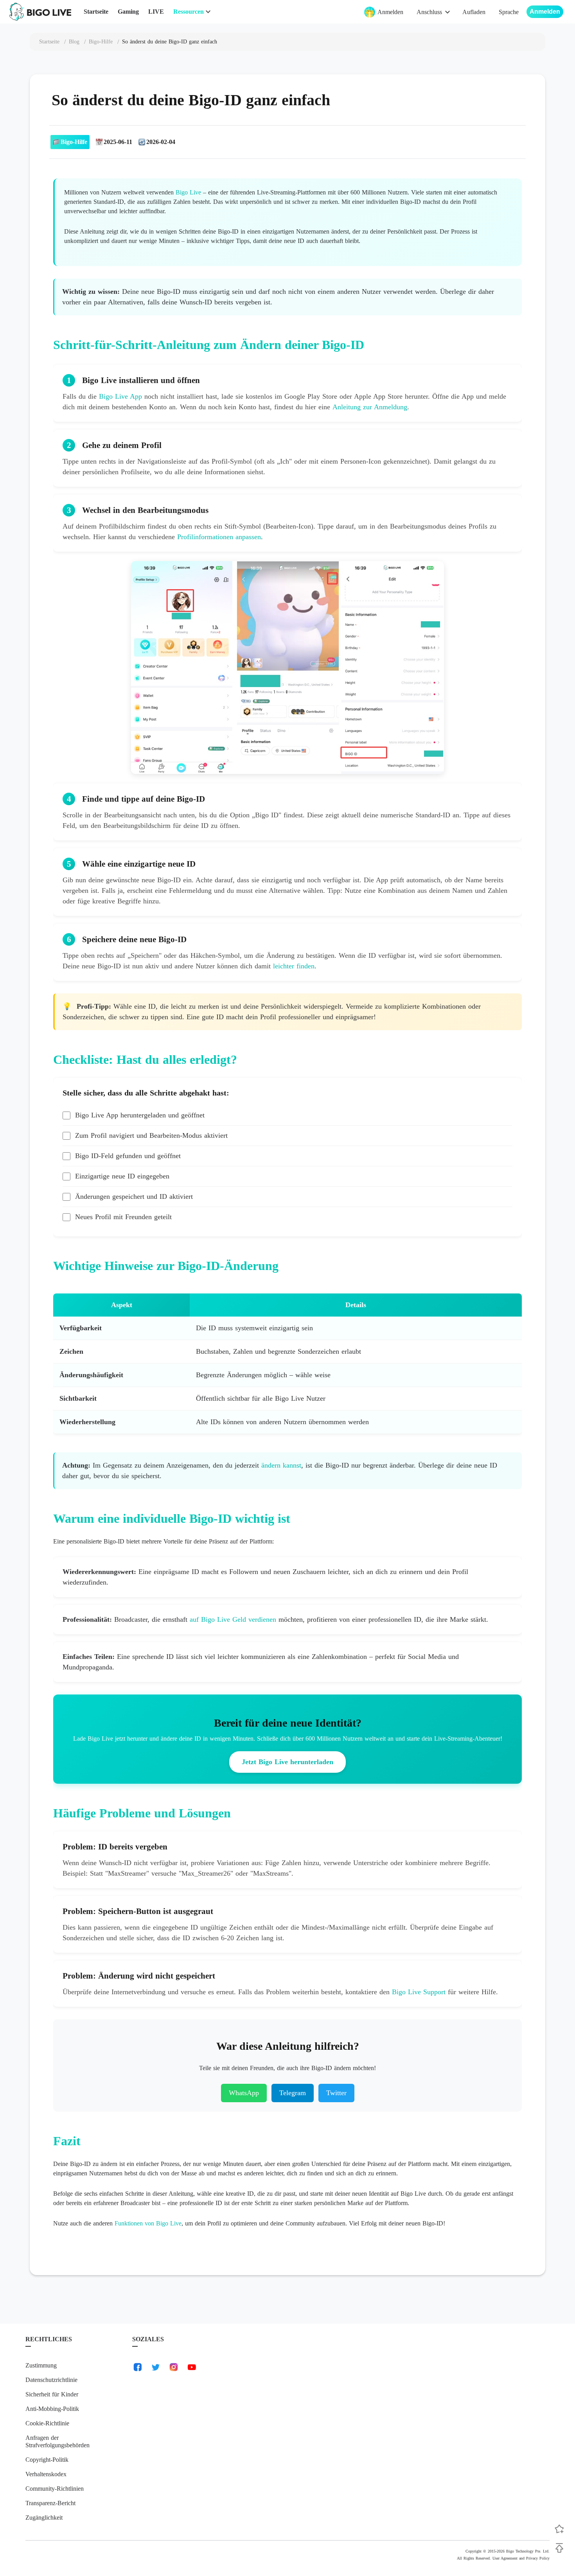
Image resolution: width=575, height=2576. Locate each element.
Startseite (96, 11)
======
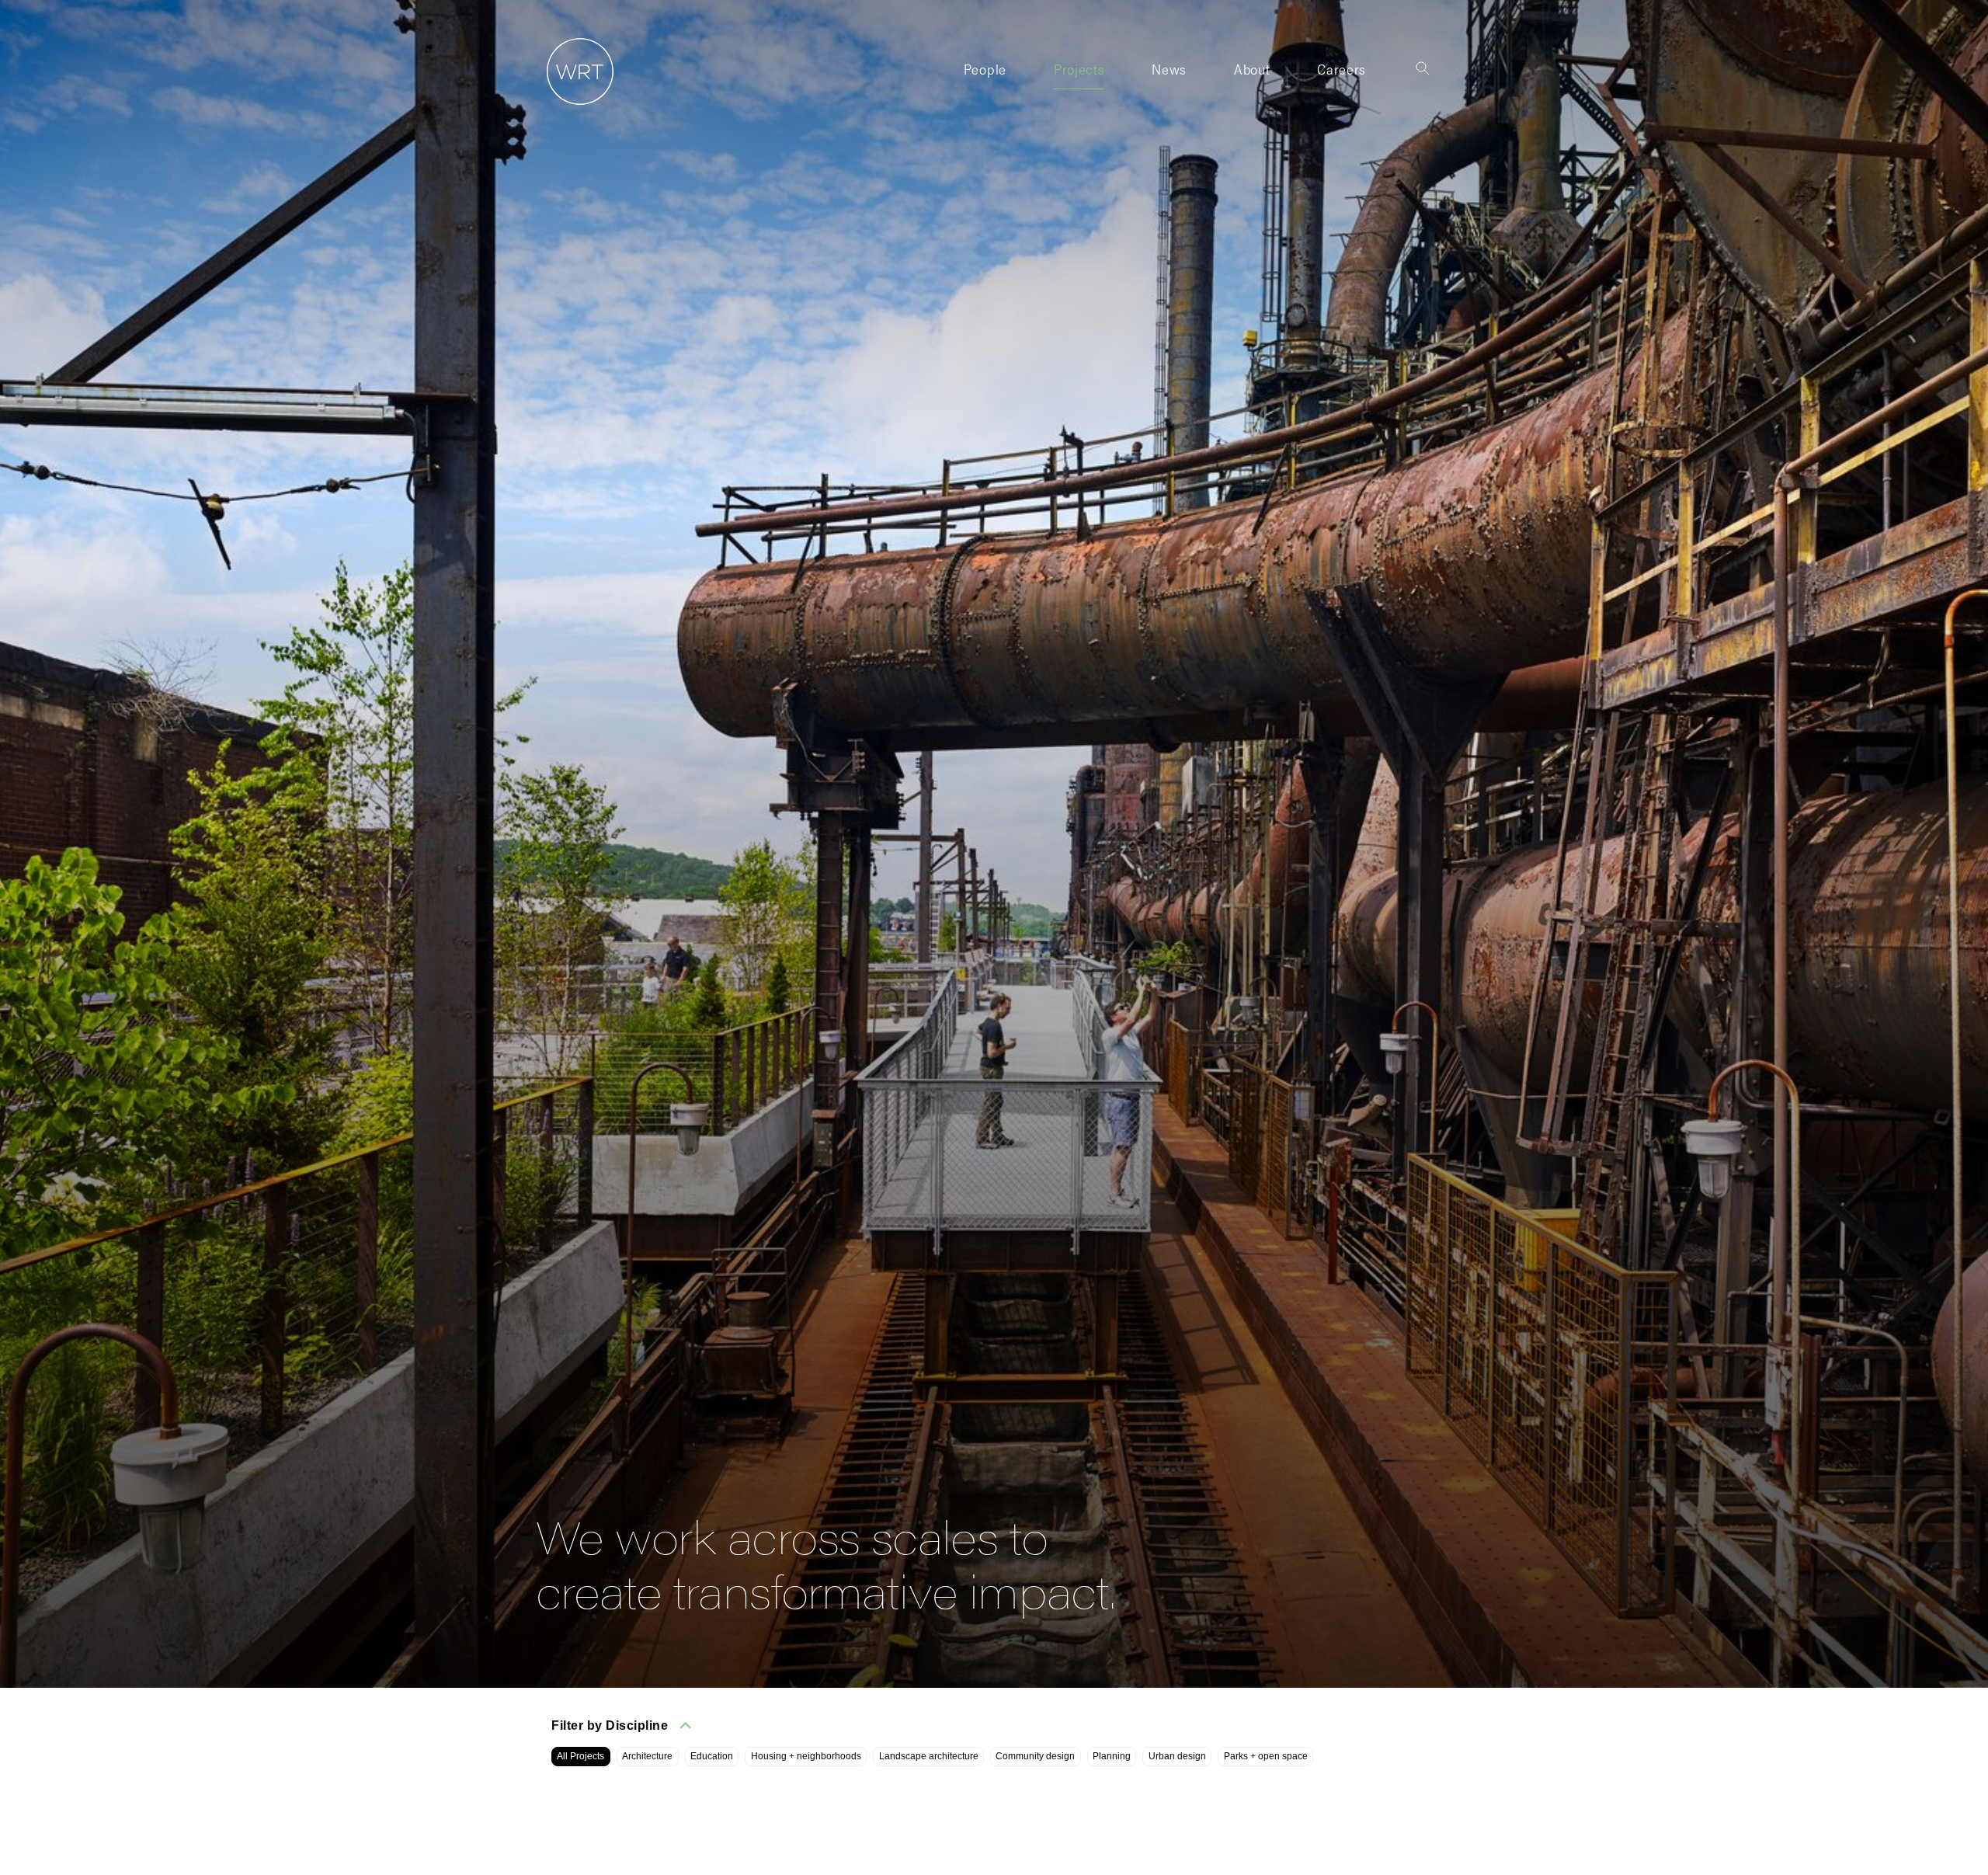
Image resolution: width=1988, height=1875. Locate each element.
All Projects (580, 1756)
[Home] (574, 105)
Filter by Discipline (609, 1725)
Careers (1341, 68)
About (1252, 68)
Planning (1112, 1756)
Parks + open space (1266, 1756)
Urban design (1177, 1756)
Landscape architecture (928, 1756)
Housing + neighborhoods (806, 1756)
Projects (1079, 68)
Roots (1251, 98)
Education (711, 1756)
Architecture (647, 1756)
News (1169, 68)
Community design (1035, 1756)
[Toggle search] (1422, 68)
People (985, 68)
======
# TASK OBJECTIVE
Out of the data above, give again only the lines starting at the one holding "Roots (1251, 98)" and ending at the one holding "People (985, 68)", unchanged.

# YOUR RESPONSE
Roots (1251, 98)
Education (711, 1756)
Architecture (647, 1756)
News (1169, 68)
Community design (1035, 1756)
[Toggle search] (1422, 68)
People (985, 68)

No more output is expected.